_DATA FOR THIS EXERCISE:_
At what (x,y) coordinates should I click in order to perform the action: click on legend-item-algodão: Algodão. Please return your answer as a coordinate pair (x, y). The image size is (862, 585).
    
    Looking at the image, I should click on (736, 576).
---
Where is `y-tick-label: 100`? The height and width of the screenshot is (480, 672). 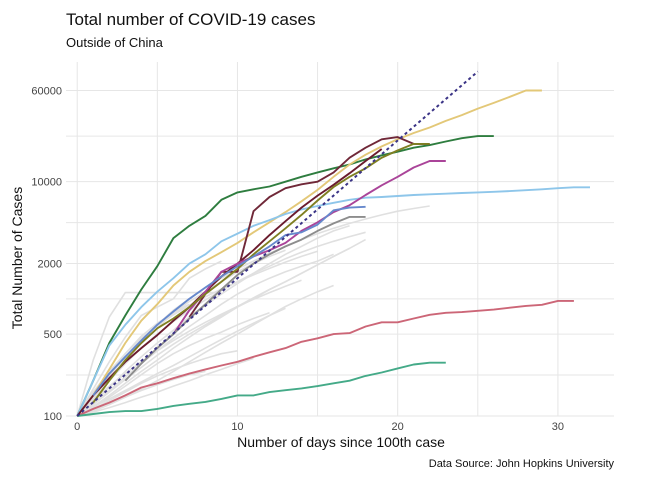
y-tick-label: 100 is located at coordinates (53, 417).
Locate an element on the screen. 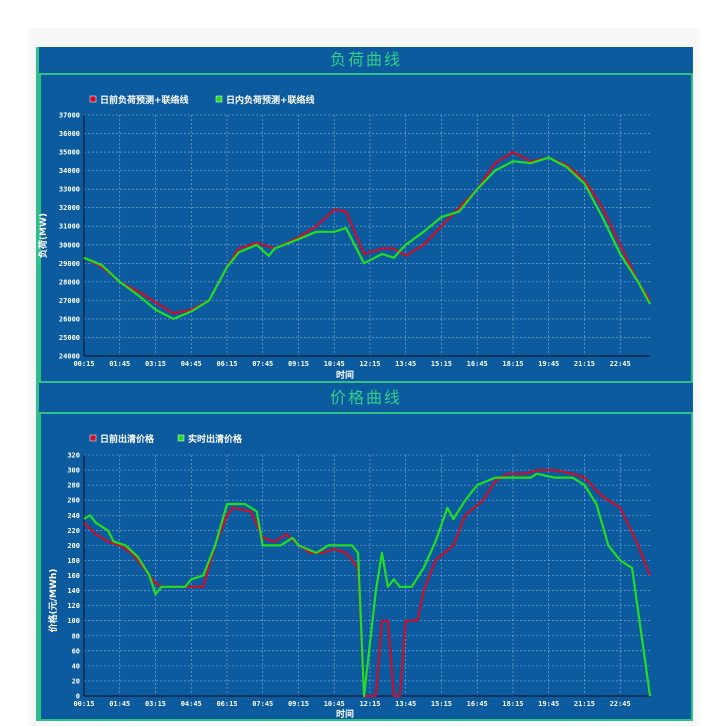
...
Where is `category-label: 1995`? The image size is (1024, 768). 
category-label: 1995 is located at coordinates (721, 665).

_EXERCISE:_
Write out the data from the line with "is (480, 672)." to the line with "Locate an element on the screen.", including both of those lines, and leave the pictures out.

_REPLY:_
Where is `y-tick-label: 100`? The height and width of the screenshot is (480, 672). 
y-tick-label: 100 is located at coordinates (53, 417).
Locate an element on the screen. 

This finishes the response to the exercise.